:: EXERCISE GOAL ::
Your answer is a copy of every line in the records where "label" appears.
------
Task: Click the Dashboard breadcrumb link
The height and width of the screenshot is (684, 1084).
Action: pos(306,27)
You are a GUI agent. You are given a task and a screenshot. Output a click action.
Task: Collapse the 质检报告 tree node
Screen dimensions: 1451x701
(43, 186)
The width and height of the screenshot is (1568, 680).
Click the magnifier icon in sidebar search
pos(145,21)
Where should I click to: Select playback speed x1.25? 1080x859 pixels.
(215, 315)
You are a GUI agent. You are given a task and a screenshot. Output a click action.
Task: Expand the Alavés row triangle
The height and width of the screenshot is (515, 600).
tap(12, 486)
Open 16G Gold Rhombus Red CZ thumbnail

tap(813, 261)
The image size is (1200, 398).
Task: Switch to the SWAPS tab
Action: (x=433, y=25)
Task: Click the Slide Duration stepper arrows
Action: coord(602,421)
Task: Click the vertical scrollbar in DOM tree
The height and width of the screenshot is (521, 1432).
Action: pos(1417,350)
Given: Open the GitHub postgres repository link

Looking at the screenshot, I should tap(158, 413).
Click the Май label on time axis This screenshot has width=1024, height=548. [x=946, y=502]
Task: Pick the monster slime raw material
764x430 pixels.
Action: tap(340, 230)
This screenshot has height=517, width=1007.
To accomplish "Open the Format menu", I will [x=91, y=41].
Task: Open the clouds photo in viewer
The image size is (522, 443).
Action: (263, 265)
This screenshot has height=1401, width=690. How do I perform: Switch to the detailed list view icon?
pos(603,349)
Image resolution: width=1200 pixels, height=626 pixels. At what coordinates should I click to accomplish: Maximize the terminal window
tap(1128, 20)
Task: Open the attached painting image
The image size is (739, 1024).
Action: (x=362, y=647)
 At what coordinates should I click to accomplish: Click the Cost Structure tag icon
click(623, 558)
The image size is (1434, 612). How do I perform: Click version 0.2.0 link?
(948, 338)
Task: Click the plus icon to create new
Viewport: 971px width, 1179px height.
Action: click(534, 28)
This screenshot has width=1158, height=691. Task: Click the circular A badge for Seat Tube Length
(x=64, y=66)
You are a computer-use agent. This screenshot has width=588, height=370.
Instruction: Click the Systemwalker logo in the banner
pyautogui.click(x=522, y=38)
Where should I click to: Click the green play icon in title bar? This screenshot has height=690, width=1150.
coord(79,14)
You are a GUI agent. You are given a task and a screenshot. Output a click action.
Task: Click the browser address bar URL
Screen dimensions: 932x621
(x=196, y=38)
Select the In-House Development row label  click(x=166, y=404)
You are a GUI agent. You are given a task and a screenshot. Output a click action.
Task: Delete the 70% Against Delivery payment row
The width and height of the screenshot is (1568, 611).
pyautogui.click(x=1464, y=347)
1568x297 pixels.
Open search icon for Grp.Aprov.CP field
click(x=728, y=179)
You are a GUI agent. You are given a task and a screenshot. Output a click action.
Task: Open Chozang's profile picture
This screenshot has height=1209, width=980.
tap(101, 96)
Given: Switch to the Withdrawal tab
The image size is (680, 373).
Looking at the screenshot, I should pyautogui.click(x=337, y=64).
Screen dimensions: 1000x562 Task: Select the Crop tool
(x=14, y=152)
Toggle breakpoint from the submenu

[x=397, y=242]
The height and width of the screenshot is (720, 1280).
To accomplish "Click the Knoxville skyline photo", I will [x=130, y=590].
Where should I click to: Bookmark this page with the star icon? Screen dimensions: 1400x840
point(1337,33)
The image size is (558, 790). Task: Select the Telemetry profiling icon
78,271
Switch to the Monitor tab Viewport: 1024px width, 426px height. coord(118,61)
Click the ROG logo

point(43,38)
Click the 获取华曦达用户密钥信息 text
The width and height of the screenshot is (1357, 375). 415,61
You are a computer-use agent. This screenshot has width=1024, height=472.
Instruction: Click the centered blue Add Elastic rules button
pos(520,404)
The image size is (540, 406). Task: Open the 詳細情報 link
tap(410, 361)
------
:: RESULT OF THE TASK ::
Click the Май label on time axis This screenshot has width=1024, height=548. [x=946, y=502]
Select the In-House Development row label  click(x=166, y=404)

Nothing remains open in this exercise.